What does it take to be a leader? It turns out you have to be somewhat social. At least that's one possible takeaway from a mouse study conducted by neurobiology researchers in Israel's Weizmann Institute.
The researchers monitored the social behavior of mice by filming them "Big Brother" style. What they discovered about the development of social hierarchies may shed light on human as well as mouse behavior.
"Social behavior has a key role in animal survival across species, ranging from insects to primates and humans," the researchers wrote in their study's abstract. "However, the biological mechanisms driving natural interactions between multiple animals, over long-term periods, are poorly studied and remain elusive."

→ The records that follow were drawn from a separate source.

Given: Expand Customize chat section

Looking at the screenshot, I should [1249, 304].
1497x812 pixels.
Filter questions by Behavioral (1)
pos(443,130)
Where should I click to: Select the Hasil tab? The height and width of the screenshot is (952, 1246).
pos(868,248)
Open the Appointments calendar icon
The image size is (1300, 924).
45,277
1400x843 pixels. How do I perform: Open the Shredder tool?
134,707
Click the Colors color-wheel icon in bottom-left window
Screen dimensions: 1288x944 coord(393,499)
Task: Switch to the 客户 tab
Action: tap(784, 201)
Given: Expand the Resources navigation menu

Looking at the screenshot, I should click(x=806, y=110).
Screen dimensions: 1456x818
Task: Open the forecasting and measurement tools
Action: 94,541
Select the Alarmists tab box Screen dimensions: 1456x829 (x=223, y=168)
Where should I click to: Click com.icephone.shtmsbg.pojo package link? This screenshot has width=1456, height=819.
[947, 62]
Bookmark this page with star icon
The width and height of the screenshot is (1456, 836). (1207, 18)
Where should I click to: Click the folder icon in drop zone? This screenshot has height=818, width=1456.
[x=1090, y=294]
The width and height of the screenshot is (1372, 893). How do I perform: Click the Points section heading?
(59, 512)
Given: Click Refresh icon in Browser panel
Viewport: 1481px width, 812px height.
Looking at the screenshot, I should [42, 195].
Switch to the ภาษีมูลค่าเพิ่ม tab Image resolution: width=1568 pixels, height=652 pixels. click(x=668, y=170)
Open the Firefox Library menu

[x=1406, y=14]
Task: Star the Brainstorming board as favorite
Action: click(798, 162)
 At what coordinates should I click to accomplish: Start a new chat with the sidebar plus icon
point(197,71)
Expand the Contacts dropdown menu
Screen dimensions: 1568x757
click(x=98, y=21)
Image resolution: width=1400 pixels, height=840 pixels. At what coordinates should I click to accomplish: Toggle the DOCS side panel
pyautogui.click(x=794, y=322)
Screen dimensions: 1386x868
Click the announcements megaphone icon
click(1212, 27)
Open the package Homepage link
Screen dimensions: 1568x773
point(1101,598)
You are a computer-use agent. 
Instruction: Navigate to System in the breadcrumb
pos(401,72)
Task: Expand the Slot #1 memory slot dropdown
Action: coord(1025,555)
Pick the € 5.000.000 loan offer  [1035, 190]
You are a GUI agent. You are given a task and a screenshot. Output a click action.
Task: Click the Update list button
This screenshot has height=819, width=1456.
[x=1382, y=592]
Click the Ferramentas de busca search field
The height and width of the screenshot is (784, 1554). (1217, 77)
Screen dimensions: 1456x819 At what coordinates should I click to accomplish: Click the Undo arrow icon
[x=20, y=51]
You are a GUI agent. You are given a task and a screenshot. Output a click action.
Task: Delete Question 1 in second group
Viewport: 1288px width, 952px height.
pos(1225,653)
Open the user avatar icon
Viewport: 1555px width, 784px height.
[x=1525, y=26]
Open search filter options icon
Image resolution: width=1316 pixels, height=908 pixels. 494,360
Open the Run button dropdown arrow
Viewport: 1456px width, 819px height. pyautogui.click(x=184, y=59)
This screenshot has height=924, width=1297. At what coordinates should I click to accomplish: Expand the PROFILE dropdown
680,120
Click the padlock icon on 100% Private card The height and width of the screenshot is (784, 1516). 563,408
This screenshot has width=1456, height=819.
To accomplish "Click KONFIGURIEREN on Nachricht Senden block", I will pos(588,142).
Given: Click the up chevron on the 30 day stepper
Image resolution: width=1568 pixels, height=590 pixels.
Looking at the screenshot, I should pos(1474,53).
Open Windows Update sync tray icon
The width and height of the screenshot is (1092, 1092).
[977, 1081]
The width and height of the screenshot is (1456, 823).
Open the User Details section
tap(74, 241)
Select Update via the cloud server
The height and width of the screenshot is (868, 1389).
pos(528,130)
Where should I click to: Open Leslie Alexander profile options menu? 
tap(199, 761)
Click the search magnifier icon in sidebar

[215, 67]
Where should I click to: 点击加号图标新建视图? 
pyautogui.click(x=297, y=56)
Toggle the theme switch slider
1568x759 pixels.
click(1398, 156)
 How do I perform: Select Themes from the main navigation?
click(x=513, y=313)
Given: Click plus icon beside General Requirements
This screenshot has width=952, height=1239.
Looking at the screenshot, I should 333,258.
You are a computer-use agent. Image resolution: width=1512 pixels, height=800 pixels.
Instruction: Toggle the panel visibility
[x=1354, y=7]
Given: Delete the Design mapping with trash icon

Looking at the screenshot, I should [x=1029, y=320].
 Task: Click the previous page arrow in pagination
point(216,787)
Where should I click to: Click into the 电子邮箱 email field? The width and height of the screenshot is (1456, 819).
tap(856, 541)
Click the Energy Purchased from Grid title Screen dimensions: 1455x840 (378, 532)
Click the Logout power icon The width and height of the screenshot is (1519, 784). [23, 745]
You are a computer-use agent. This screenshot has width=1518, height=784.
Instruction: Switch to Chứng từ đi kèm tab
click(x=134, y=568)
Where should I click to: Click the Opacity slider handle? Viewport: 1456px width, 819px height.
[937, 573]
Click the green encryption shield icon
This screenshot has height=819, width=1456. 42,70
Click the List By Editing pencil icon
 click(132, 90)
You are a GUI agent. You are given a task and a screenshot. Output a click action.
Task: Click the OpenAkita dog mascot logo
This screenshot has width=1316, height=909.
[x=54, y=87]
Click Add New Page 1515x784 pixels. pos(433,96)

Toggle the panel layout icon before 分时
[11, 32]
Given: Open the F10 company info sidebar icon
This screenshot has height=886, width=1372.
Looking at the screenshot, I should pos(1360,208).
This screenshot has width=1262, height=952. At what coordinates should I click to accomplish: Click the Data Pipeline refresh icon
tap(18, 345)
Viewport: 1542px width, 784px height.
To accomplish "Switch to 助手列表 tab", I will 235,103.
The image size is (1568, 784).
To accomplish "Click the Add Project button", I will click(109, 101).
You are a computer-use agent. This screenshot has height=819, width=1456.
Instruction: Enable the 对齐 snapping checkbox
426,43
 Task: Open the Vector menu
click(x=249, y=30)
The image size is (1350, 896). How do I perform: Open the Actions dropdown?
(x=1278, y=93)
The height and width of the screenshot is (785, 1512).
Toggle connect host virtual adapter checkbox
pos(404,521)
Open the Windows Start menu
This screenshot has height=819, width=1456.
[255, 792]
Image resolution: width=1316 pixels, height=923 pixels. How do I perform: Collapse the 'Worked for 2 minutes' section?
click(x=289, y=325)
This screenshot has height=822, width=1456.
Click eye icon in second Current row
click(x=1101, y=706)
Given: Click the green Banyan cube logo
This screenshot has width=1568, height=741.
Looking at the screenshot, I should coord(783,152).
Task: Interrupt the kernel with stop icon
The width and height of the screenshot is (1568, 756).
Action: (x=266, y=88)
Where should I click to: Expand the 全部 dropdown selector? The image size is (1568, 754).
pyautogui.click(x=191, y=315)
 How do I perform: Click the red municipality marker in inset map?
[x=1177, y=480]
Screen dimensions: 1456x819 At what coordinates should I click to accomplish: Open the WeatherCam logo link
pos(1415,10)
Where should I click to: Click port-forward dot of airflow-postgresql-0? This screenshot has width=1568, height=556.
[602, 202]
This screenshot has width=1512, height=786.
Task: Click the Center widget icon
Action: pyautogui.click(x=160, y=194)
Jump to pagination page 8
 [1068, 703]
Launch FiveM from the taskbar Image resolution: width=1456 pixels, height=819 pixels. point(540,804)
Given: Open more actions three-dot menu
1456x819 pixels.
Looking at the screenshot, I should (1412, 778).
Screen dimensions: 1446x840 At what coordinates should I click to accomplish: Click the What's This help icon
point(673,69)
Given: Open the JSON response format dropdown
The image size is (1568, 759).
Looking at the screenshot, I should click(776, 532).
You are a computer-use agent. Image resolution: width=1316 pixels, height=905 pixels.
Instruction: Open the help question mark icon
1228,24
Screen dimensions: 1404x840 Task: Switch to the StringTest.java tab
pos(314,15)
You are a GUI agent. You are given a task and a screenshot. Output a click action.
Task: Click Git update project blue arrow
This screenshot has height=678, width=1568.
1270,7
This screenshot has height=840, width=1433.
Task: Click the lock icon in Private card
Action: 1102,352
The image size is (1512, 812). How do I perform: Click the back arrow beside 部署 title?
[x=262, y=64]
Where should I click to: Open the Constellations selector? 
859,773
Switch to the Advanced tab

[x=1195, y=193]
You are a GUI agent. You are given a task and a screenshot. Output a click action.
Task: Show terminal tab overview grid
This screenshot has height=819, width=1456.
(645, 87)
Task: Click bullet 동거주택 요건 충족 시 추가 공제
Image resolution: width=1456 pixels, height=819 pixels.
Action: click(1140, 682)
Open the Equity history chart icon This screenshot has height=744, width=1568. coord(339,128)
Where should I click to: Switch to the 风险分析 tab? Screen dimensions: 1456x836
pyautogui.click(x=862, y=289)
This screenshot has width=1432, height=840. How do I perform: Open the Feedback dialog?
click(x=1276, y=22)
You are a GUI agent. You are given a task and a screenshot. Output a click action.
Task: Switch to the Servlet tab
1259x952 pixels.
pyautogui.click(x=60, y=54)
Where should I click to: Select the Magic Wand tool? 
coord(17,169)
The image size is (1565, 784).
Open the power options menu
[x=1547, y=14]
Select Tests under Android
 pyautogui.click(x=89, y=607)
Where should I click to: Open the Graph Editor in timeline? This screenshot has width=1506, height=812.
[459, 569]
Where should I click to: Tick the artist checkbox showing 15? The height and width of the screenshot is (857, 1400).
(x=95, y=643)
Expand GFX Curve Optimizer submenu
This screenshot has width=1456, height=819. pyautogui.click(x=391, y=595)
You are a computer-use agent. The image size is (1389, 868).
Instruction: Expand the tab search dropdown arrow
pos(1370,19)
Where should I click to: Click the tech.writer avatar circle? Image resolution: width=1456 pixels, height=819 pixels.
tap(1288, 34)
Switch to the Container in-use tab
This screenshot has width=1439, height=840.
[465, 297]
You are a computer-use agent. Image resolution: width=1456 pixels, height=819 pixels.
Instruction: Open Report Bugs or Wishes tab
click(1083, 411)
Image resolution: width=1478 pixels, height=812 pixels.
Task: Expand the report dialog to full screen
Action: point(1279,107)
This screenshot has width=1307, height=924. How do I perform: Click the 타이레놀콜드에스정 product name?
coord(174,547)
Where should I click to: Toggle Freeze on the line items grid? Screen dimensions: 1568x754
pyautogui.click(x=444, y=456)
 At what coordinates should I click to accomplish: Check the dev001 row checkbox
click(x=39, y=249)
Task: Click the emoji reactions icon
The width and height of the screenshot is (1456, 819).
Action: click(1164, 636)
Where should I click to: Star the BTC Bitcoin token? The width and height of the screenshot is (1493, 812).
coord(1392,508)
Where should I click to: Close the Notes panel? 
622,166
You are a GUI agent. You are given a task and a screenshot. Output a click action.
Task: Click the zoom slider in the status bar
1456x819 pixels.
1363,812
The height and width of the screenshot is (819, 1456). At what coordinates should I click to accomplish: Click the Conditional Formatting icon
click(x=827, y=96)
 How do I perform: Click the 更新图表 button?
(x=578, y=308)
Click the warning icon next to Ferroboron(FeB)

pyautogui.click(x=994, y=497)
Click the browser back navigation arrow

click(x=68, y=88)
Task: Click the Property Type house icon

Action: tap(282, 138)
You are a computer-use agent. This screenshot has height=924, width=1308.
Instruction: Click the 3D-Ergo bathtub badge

Schematic depicting the “mouse house” project.
For the study, the mice were implanted with tracking chips, and filmed day and night while living in a "house" (a four-meter-square pen) with other mice -- check out the video above. Behavioral patterns among groups, pairs, and individuals emerged.
With varied personality types inside the "house," the mice eventually bowed down to a dominant leader in just 24 hours, Popular Science reported. By that point, they even developed a social hierarchy based on personality type.
This social structure was observed among "normal" and again among "social" mice. But here's where it gets interesting: when the researchers conducted a similar experiment with the "shy" or "autistic-like" mice, either no leader emerged or, if one did, that leader was quickly overthrown.
This research was published online on June 17, 2013 in the journal Nature.